I've took some Perfect Aim lessons, and while it has to deal with eye alignment and how you see, there wasn't any pivots, edges of balls, etc. Maybe there is a similar base/idea of vision but Perfect Aim didn't leave my head smoking by trying to understand what I was hearing. The post you quoted at least gives me something to try out at the table. I'm honestly not knocking or doubting the system, but I'm having a hell of a time parsing what the video is presenting, as such, I assume the video is for people in the know about the system already. Please realize I'm not trying to compare systems, just trying to relate to something I understand.
For example, "ticks." WTF is a tick? After 3 videos and smoke coming out of my ears, I'm assuming it's 1 degree out of a 360 degree object. I THINK that's what Stan is talking about, but if it were ever actually said I must have tuned it out. If CTE has the secret to hitting 1 degree on an object, then hot damn, that's a hell of a calibrated eyeball and would be useful to have. That said, thinking of the sphere as 360 or 180 ticks is giving me analysis paralysis. What do I do with the info and how is it put into useful practice? Does the book parse this in a way it could "click" for me? I legit have ADD, so I'm not faulting the info if it's presented in a way that requires multiple watches to understand. Sometimes info is hard to present and it requires the student to really do some study until it "clicks" for them. I'm hoping the book is presented in a way that lets you pick it apart in depth, because that's kind of how my brain works. I can get into super nit picky detail in reading, but sometimes I just zone out with the spoken word.

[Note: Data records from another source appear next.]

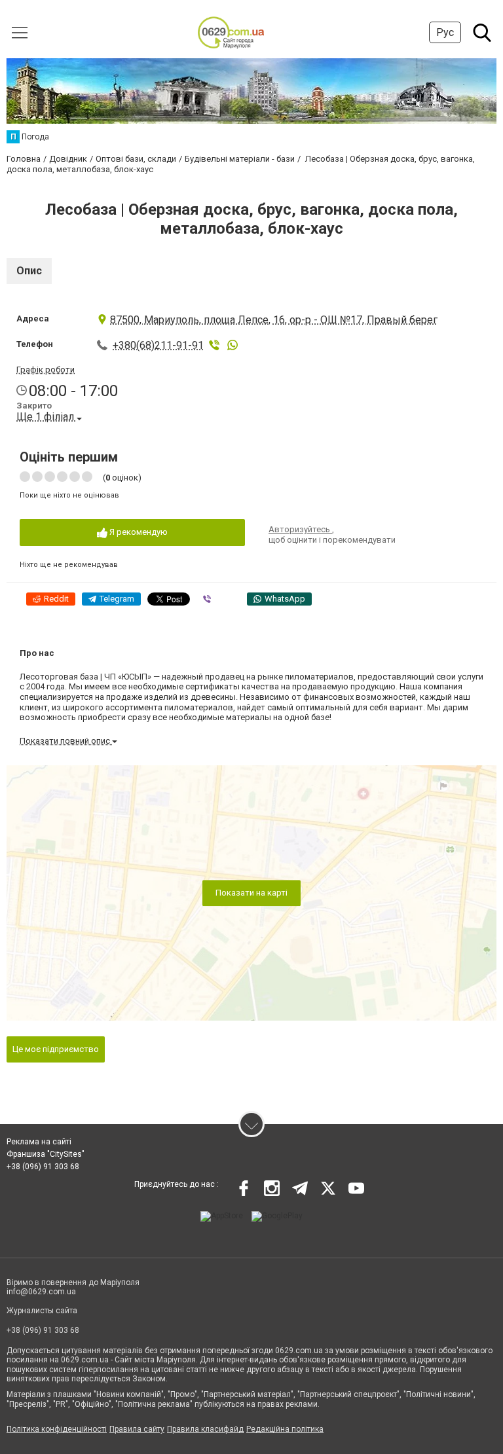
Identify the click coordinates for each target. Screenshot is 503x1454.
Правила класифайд (205, 1429)
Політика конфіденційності (57, 1429)
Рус (445, 32)
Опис (29, 270)
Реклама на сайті (39, 1141)
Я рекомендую (137, 532)
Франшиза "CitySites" (45, 1154)
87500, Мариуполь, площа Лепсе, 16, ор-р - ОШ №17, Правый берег (274, 320)
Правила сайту (136, 1429)
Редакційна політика (285, 1429)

With some dense (tightly packed) info I can almost feel the neurons forming in my head

, but once the info is there, I can see the connections.
The 90 degrees in a corner... I'm not a math idiot, I do metrology work daily and have a good understanding of trigonometry and 3d geometry, Geometric Dimensioning and Tolerancing (GD&T), but in the table geometry, how the hell does 15, 30, 45 relate to the 90 degrees in a seemingly arbitrary corner away from where the balls are, or 180 in the side? Again, not doubting, but it wasn't explained what the hell it meant in the video. If it's a supplement to the book and meant to not divulge the secret without a book purchase, I can accept that. If I wrote a book on a subject I was an expert at, I would want to sell some copies after all. Does the book accurately describe this 90 degree relationship to the various other corners on the table?
Being "fluent" in GD&T, I can understand the glazed look in people's eyes (even engineers) when I try to explain why the symbols on the print are incorrect, a better way to functionally dimension the part, how different callouts control different aspects and relate to a functional datum structure. I get it, unless somebody uses this stuff every day, it's hard to even converse with them about what the issues on a blueprint even are. Maybe I'm just seeing someone who is fluent in CTE talking like it's normal conversation and it's flying over my head like "egghead talk" or something. If I went into fourth year physics class and listened to them give a dissertation, I would be confused as hell without taking physics 101 first.
I guess I'd like a relatively unbiased opinion from someone who has looked at the book, is the info there and able to be "picked" apart until it makes a coherent thread? I'm not asking to be spoon fed the info or have it dumbed down, just asking, is the info there presented so it's actually able to be parsed by someone willing to study it?